An openness. An honest depth. A gaping soul. If it’s possible to be humble and provocative at the same time, Kim Taylor nailed it. Playing at the Inner Peace Center, Taylor smiled between songs and said, "We're gonna try and fly through as many songs as we can." This show was a treat, since Reuben Glaser (Pearlene) was sitting in on guitar. The addition of Glaser gave it an extra added kick, and Taylor was one of my top picks of the night. Her voice carried, even with the low ceilings of the Center. Part of the crowd was sitting on the floor, cross-legged. The other part, standing. It was a gentle, yet highly attentive crowd. Everywhere, eyes and ears were tuned in. Taylor was naturally pretty, dressed in a simple black tank and jeans, and yet there was a little badness to he — she moved around the stage on four-inch heels. Just as Taylor finished her set, I ran into local singer/songwriter Josh Eagle, who informed me that he’s now kickin’ it with a full band who will be playing out soon.

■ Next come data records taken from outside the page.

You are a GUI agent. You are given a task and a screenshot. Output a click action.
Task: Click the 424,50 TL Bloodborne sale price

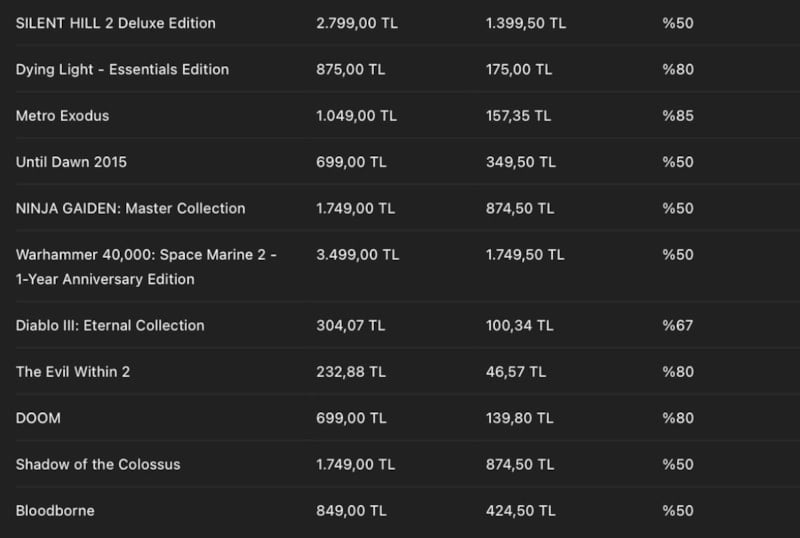[520, 511]
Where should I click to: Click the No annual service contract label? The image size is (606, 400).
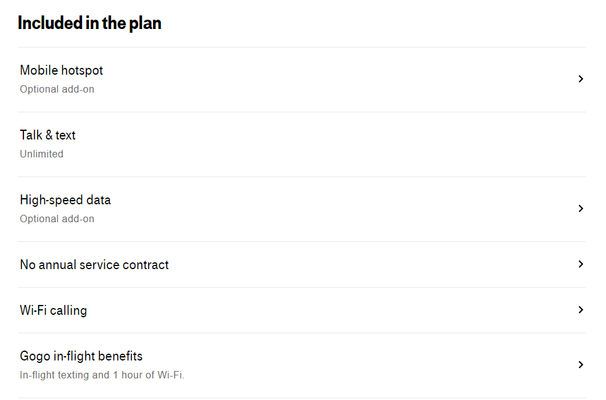pos(94,265)
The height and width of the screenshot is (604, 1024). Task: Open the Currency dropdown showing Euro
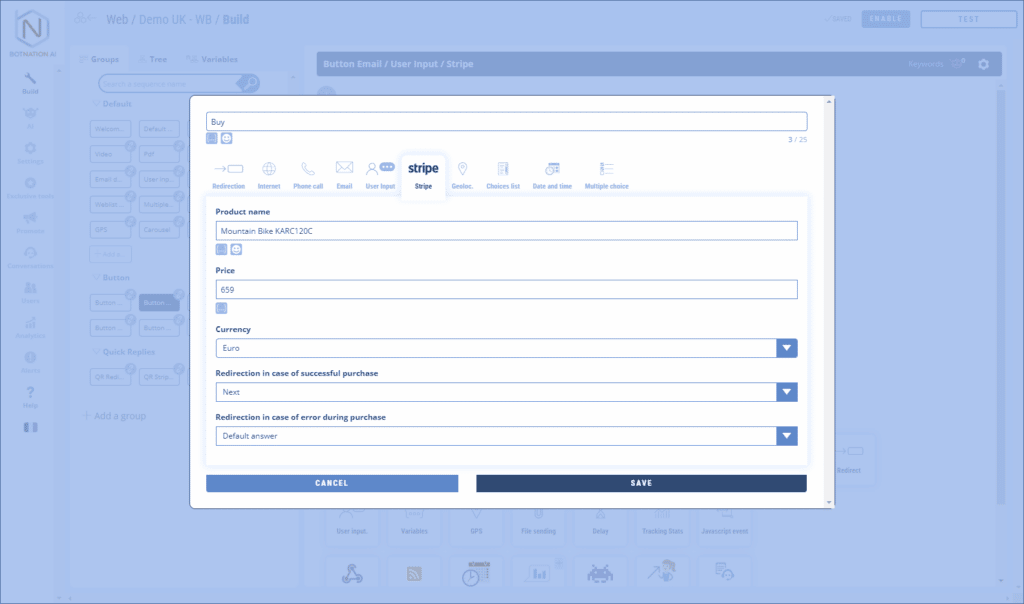pyautogui.click(x=787, y=348)
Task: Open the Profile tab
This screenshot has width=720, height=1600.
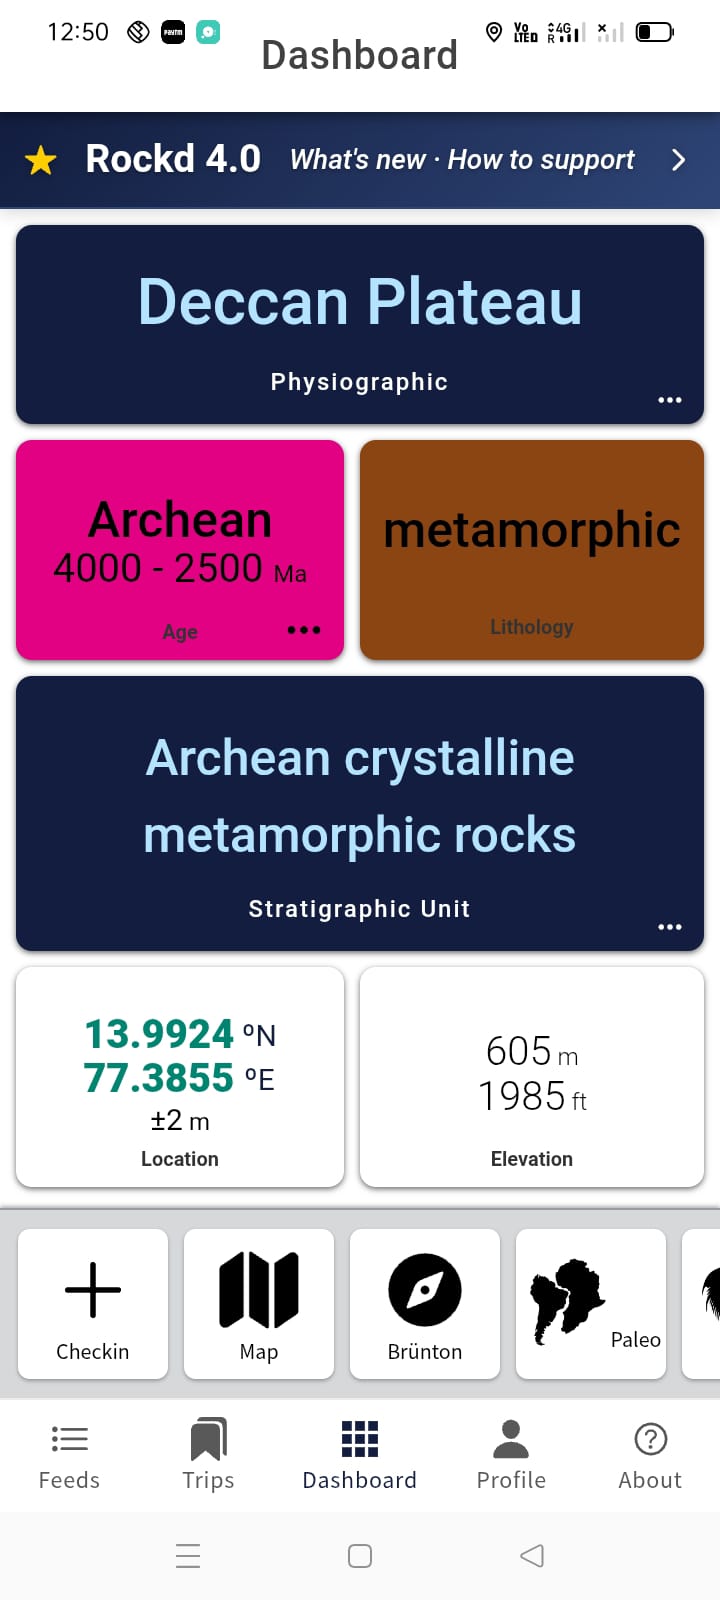Action: 511,1455
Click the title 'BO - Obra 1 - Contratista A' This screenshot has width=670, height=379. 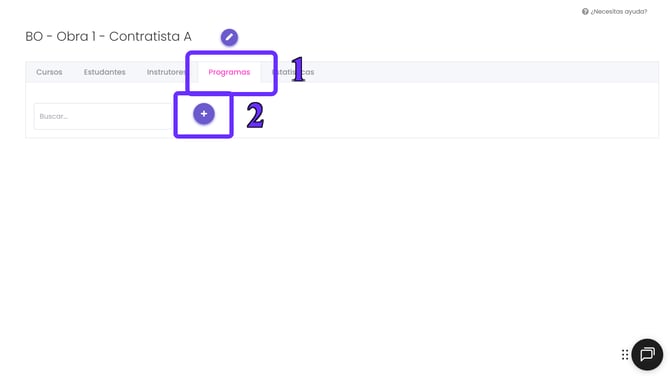click(109, 36)
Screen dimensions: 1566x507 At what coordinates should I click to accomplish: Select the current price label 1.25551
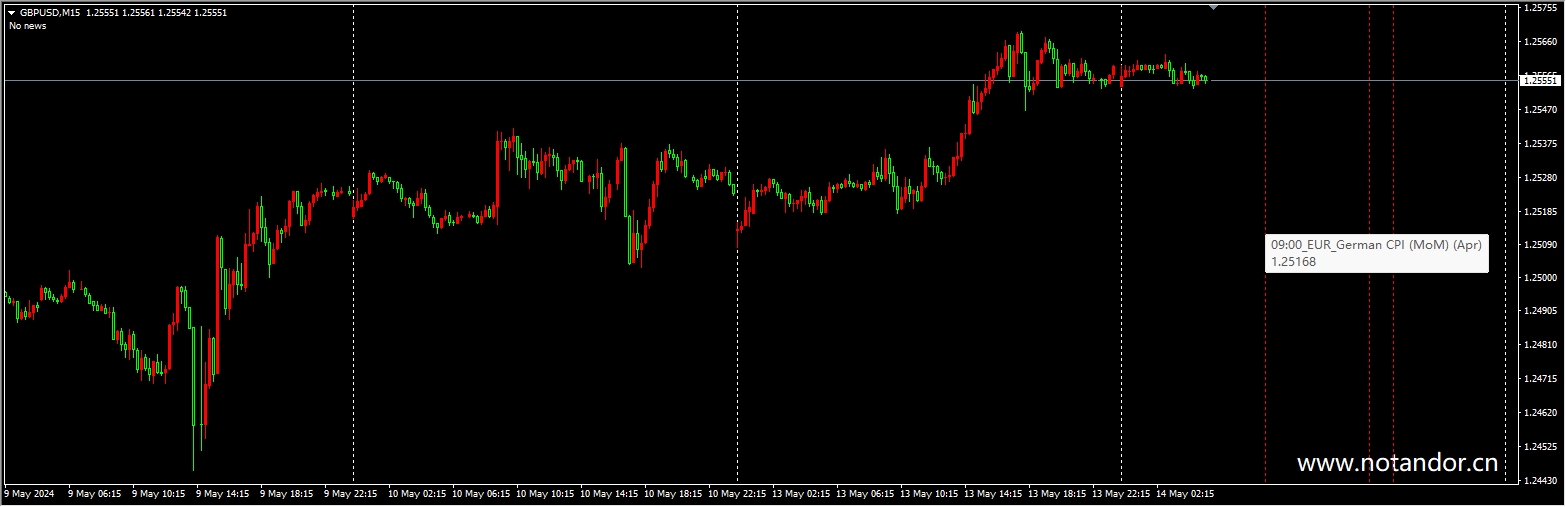click(1540, 80)
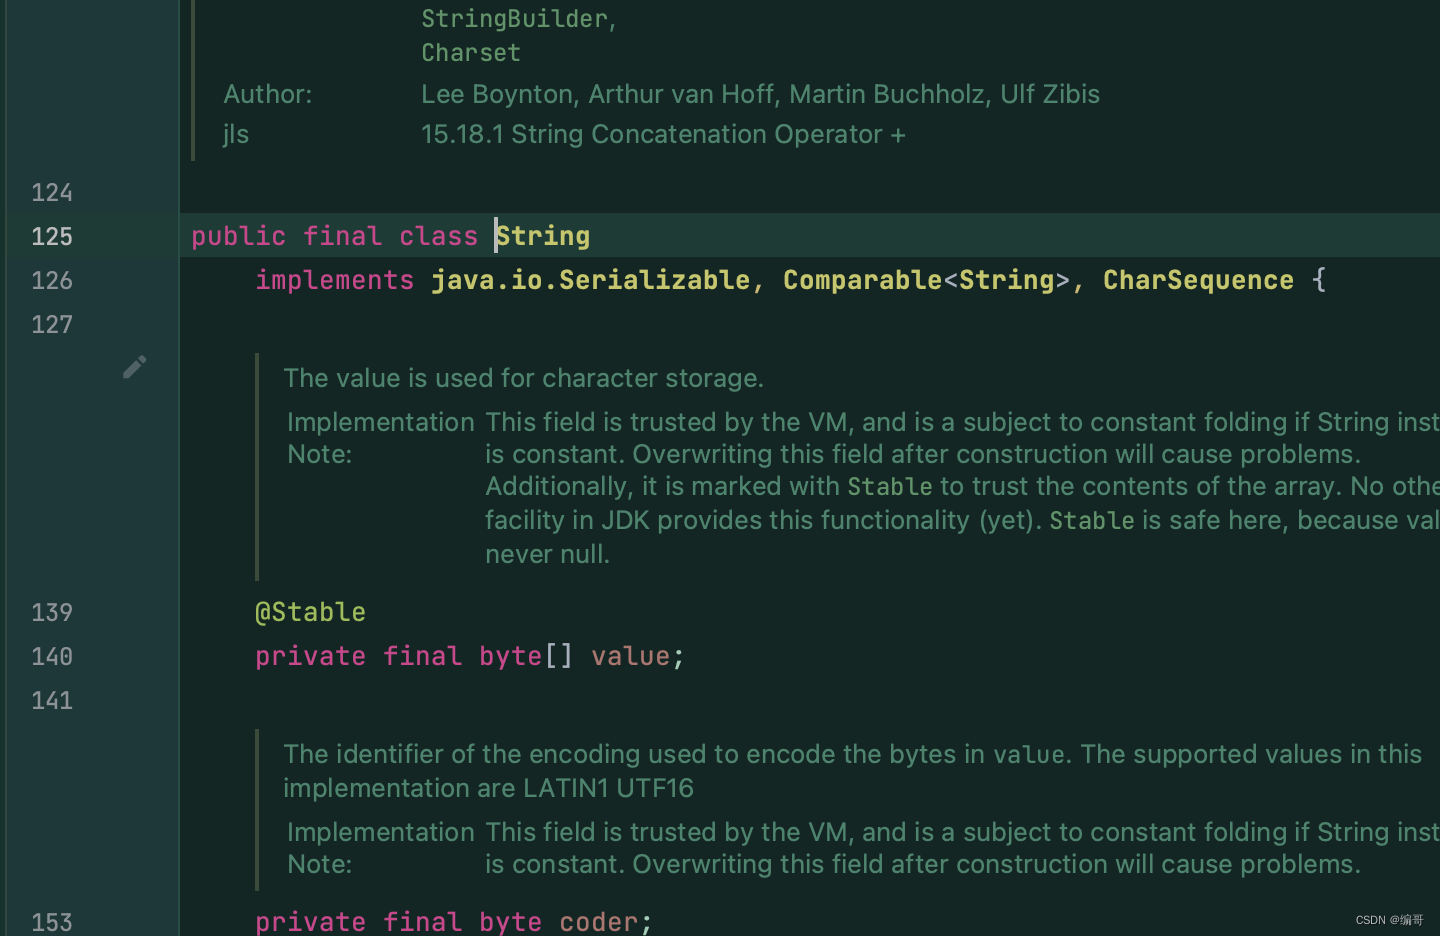Click the String class name on line 125
Viewport: 1440px width, 936px height.
(x=544, y=237)
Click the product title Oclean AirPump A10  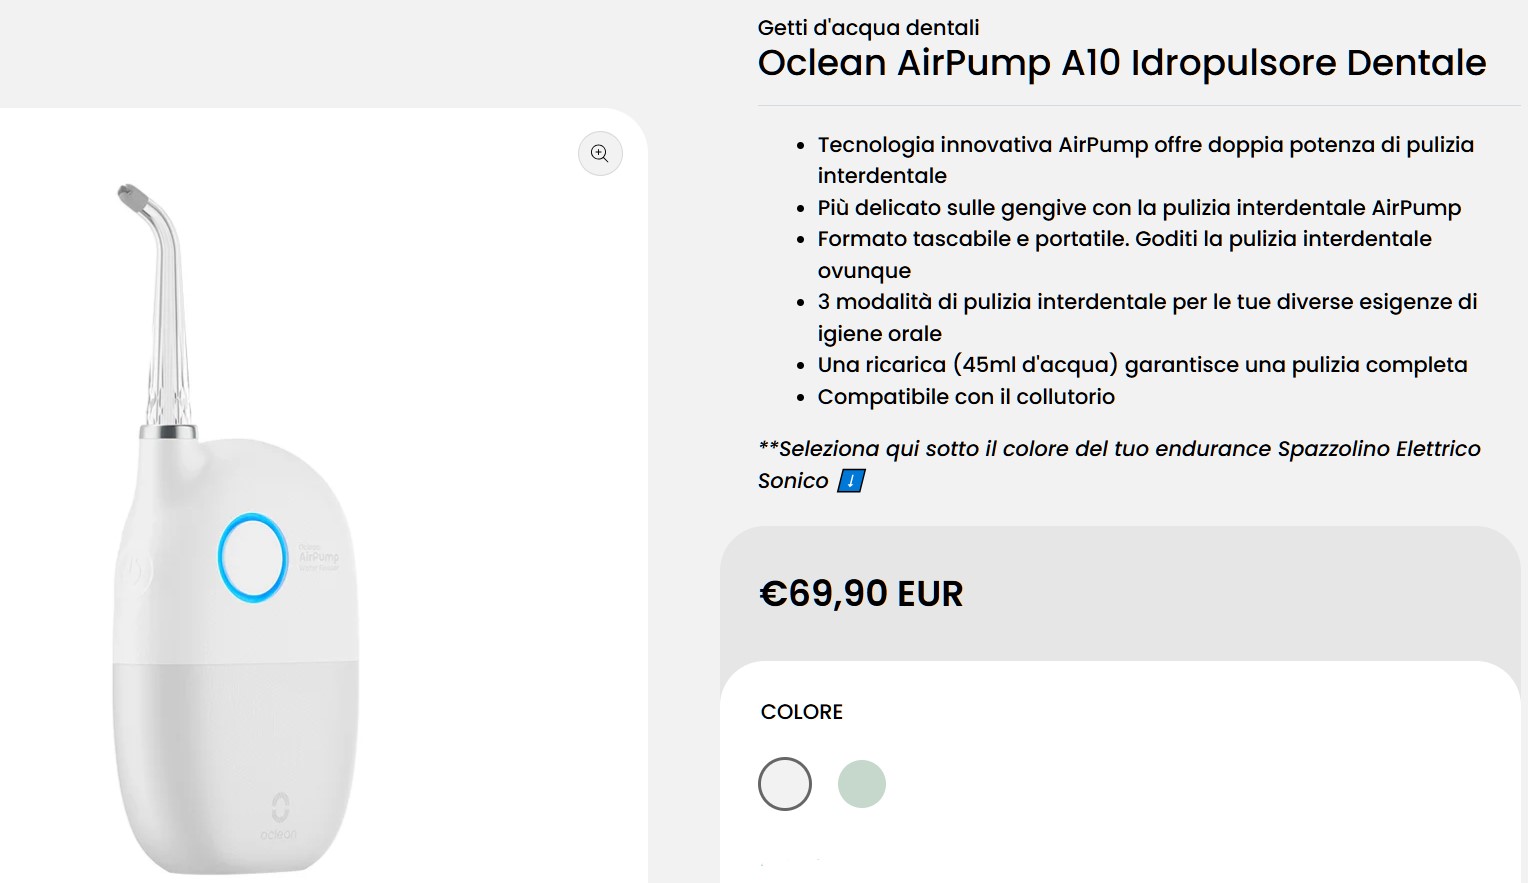(x=1122, y=62)
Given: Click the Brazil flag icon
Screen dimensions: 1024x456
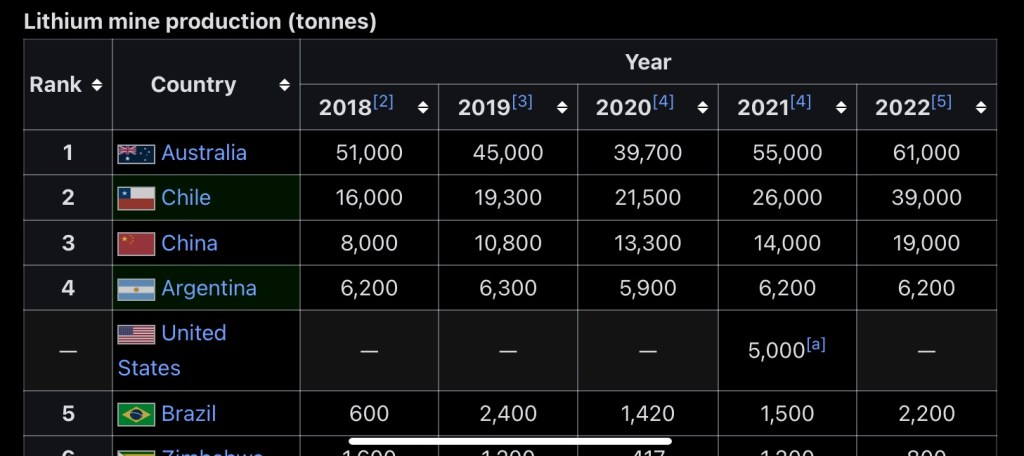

I hate to say it, but my time at The Lodge Bar was doomed to happen again. Despite the wild kingdom ambience, I got a chance to check out 500 Miles to Memphis in time to hear, “Sunshine in a Shot Glass.” Near the end of the song, I saw a random someone in a bear suit wandering around. Then I spied Dylan Speeg (Buckra), who was looking fine in a black and white checkered hat. Speeg wasn’t wearing a bear suit, but I bet he would. The crowd was lighter and more subdued at The Lodge at this hour, and the vocals were somewhat murky, but 500 Miles’ blend of Country and Punk was enough to get some asses shaking.
From bear suits to bull riding. Yes, The Cadillac Ranch had a mechanical bull, and I actually did see one brave lady ride the thing. She had pretty good form too. I had intended to see Toronto band The Framework, but I waited and waited and no one was playing. Huh. No frames. No work.
Instead, I bolted to The Aronoff to check out Wussy’s set. This was an electric night for Wussy. Lisa Walker was killing it on guitar and vocals. Mark Messerly was moving his ancient Dr. Martens all over the place. Dawn Burman was hitting the drums like it was her last performance. And Chuck Cleaver’s playing was making his hair stand straight up, even more than usual.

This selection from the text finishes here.